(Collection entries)
────────────────────

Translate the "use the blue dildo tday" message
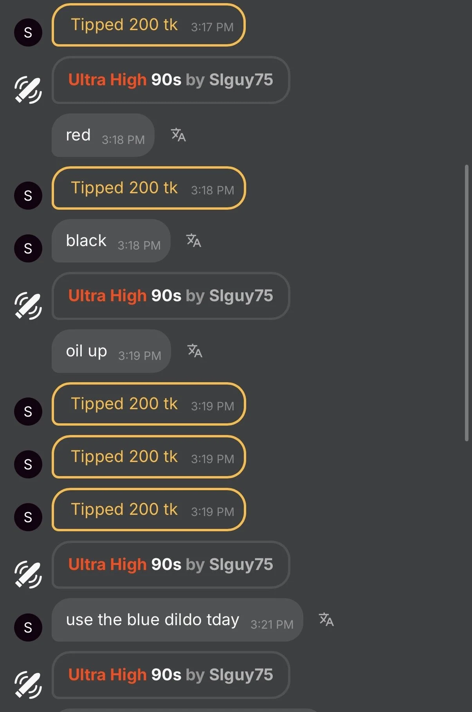This screenshot has height=712, width=472. (326, 619)
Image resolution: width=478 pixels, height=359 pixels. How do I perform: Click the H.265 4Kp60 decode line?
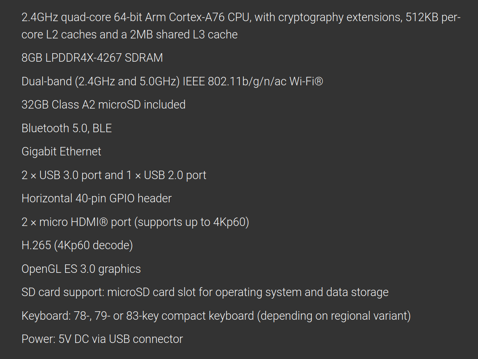tap(77, 245)
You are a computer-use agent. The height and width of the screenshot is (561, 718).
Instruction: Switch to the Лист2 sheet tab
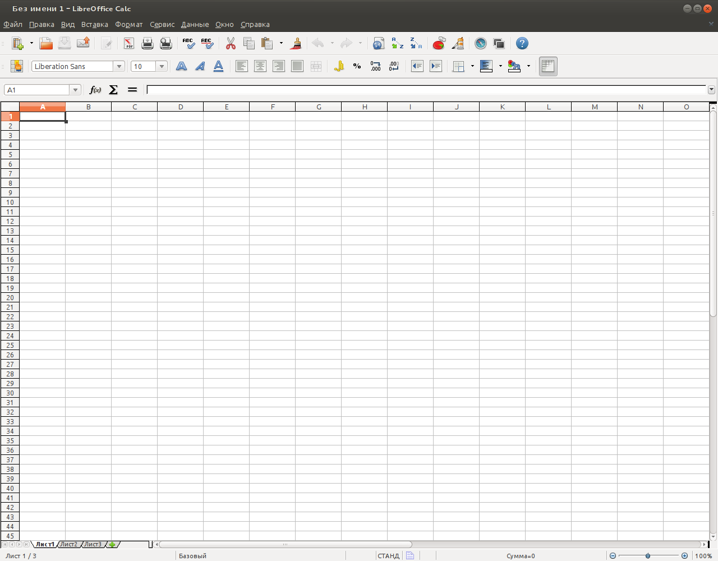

────────────────────

**BRIEF**
Go through the data above and transcribe it in full, omitting any image.

**EXERCISE RESPONSE**
Translate the "use the blue dildo tday" message
This screenshot has height=712, width=472. (326, 619)
Image resolution: width=478 pixels, height=359 pixels. How do I perform: Click the H.265 4Kp60 decode line?
tap(77, 245)
You are a computer-use agent. The height and width of the screenshot is (561, 718).
Instruction: Switch to the Лист2 sheet tab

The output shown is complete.